They are absolutely abysmal right now. We've hit another wave of Ordinals nonsense with NFTs and BRC-20 tokens being stored on the chain. At this point I tend to side with the maximalists on this one. Bitcoin was not designed for this and spam is an attack on the network. However, who's to blame?

  • The BTC core devs for authorizing Taproot signatures?
  • The Ordinals devs for implementing shitcoins on chain?
  • The greed of the users interacting with these contracts?

I tend to blame the infinite greed of the market participants. There is no reason to secure these kinds of assets directly on the Bitcoin network unless that security is warranted. However this is a self-defeating argument because no new project ever needs that level of security. I would only give this strategy a free pass if the token was incubated on a different chain and it was only determined after the fact that the native chain it was developed on had been outgrown.

At the same time this sentiment matters very little.

The way Bitcoin works is the way it works, and the only way to distinguish between spam and not-spam are the fees users are willing to pay. If users are willing to pay $30 on BRC-20 token transfers then that's what it will be used for. The problem is that these hype-cycles come in waves and are based on pure speculation and greed-based scarcity behavior.

The Taproot "upgrade" has proven itself to be much more of a liability than an asset. In my opinion that functionality should simply be rolled back and functions like Ordinals should be annihilated from the platform by force, but that's just like, my opinion, man.

Say one thing: do another

It's no secret that the bankers are liars and thieves. Watch what they do and ignore what they say. No one's a bigger hypocrite than the one in charge.
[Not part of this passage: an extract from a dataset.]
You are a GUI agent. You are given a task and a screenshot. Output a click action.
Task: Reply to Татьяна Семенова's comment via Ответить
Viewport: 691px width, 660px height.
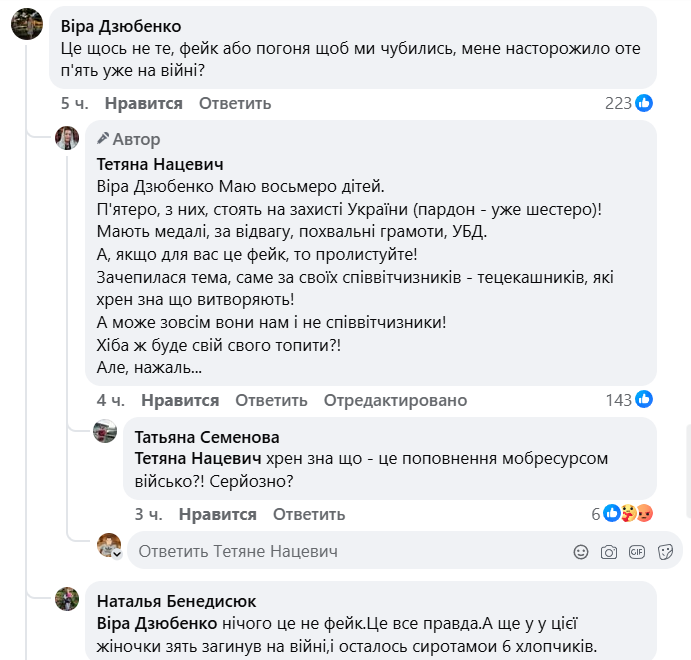coord(309,514)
Many assumed that ETF fees would be something like 1% or even 2% per year. There were even spreadsheets and math laid out that showed how much money you'd lose over the next 30 years under this assumption. Now we see how comical these predictions were.
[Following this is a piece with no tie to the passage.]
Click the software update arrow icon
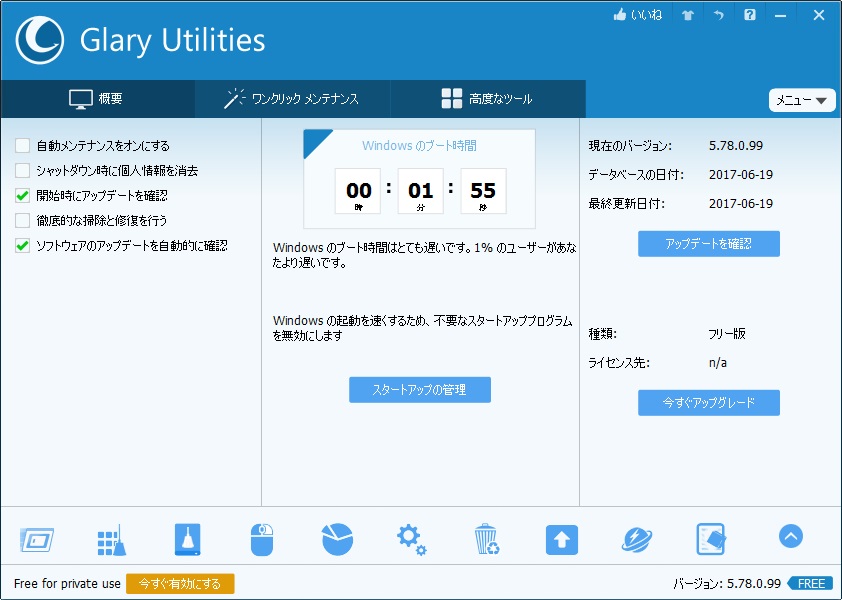 click(x=561, y=537)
This is a classic case of loss-leading. Galaxy is signaling their intent to allow users to buy into the ETF at a 0% APR for six months. This tactic already sounds like I'm watching a car commercial. Why would they be willing to do this? Because, much like WEB2, it's of the utmost importance to get the most users and corner the market than it is to actually make money at the beginning of the race.
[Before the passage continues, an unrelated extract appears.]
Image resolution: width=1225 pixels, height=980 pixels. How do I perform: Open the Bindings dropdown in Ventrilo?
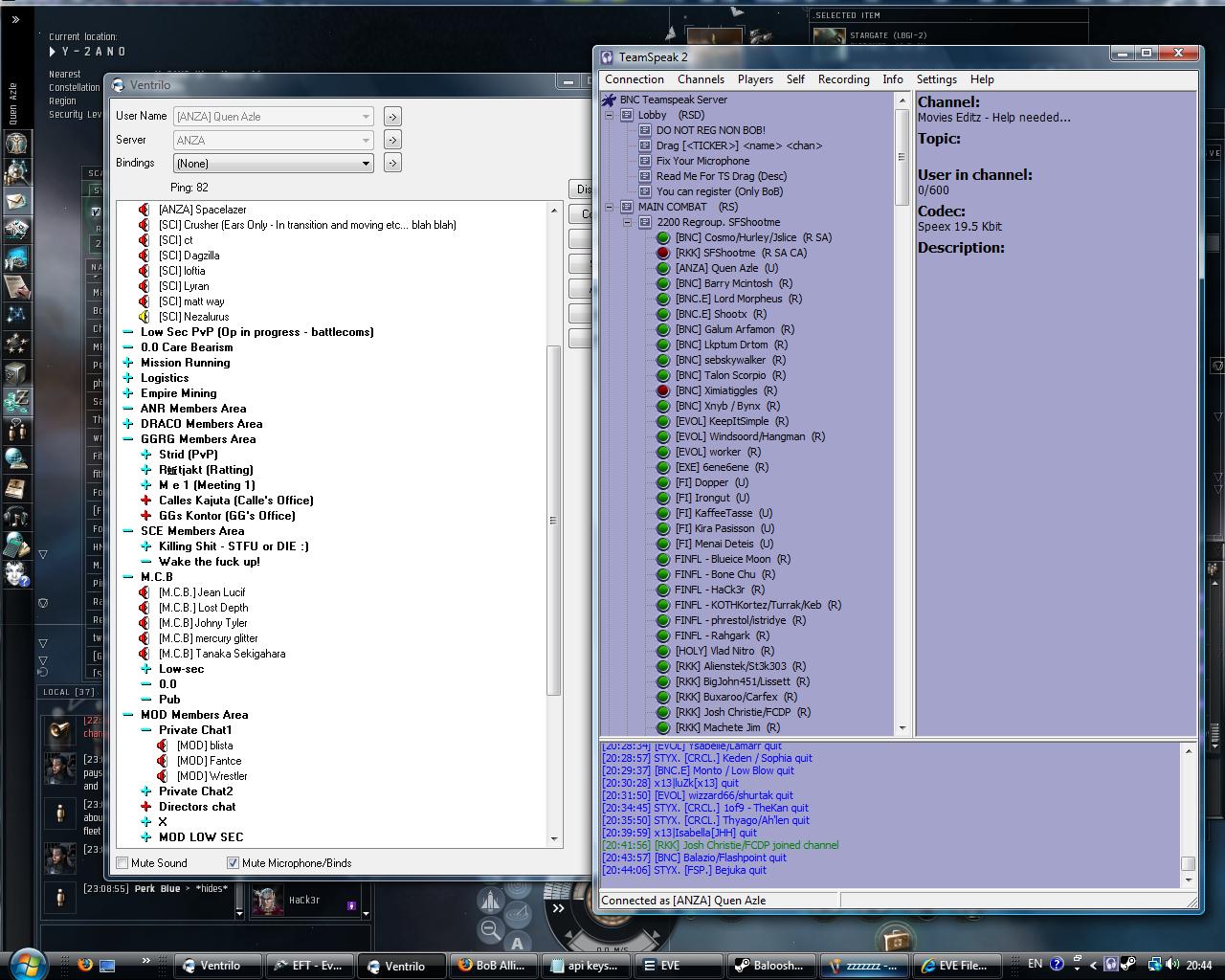click(273, 164)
More EFT commercials revealed.

VanEck's ETF commercial has been leaked to the world along with the others. I find it interesting that each applicant seems to be generating hype by showing us what they have planned. Personally I think this one is pretty sub-par but it does add more fuel to the fire either way.

SBF news

Apparently Sam Bankman's second trial has been canceled. This was the one that included $100M donations to politicians. Unsurprisingly many are upset about this and calling it out as blatant corruption and the unwillingness for government to return these ill-gotten gains. Maybe this is true, but I won't be looking into it further as I don't really care either way.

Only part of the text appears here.